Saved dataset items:

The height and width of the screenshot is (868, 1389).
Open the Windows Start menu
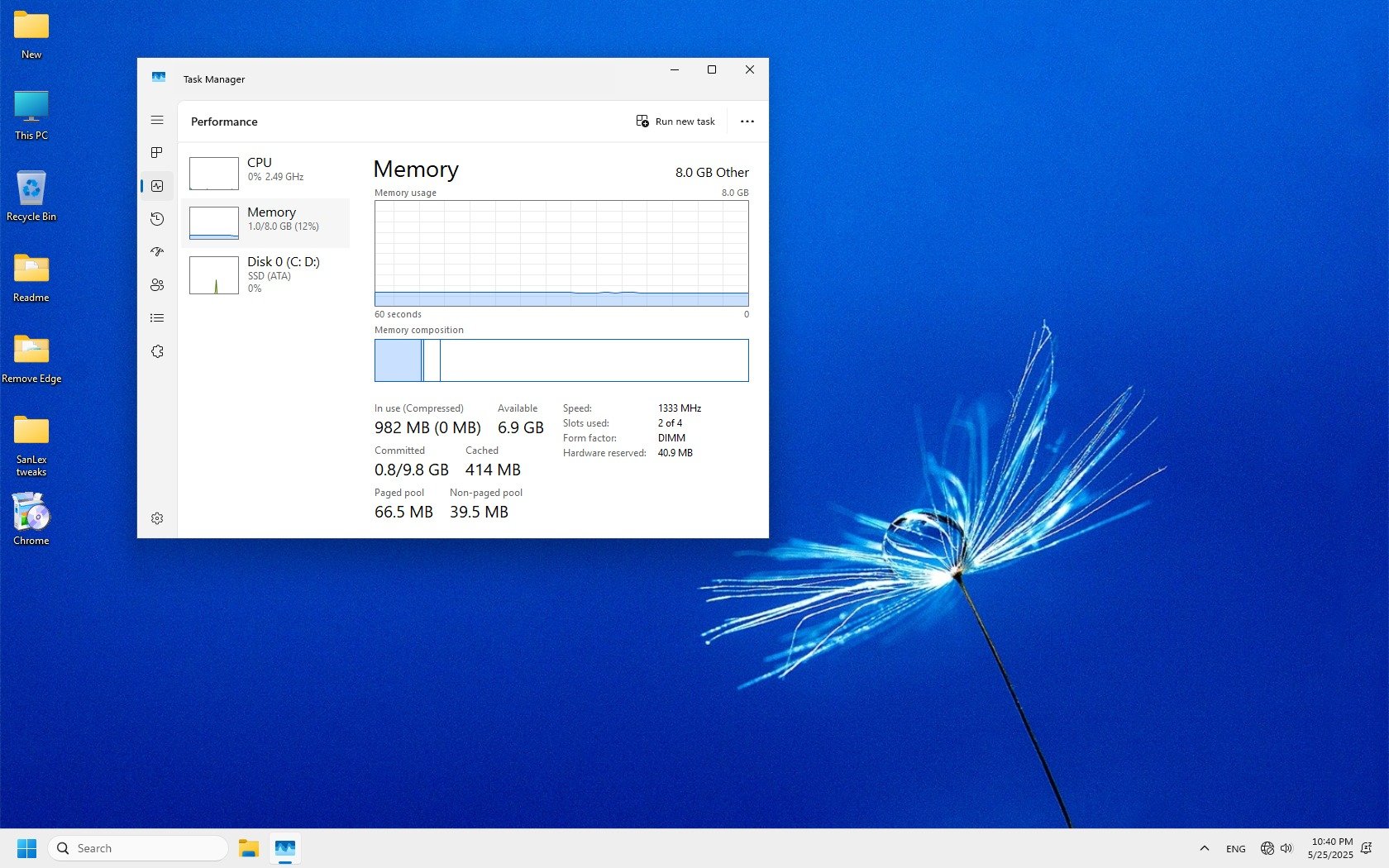(x=27, y=848)
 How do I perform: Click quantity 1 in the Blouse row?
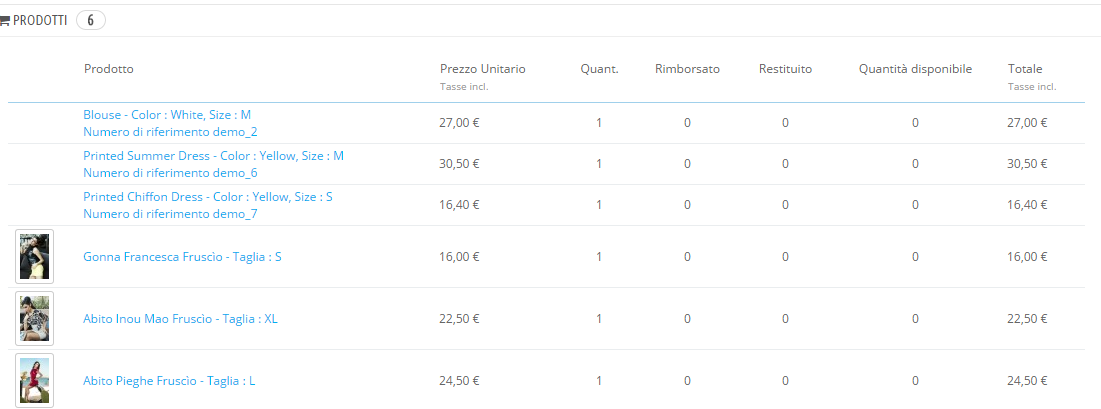coord(599,123)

Instructions for the task >> Reproduce the material above line for line, without changing a single character, and omit the pictures.

Reply >>
The height and width of the screenshot is (868, 1389).
Open the Windows Start menu
(x=27, y=848)
 How do I perform: Click quantity 1 in the Blouse row?
coord(599,123)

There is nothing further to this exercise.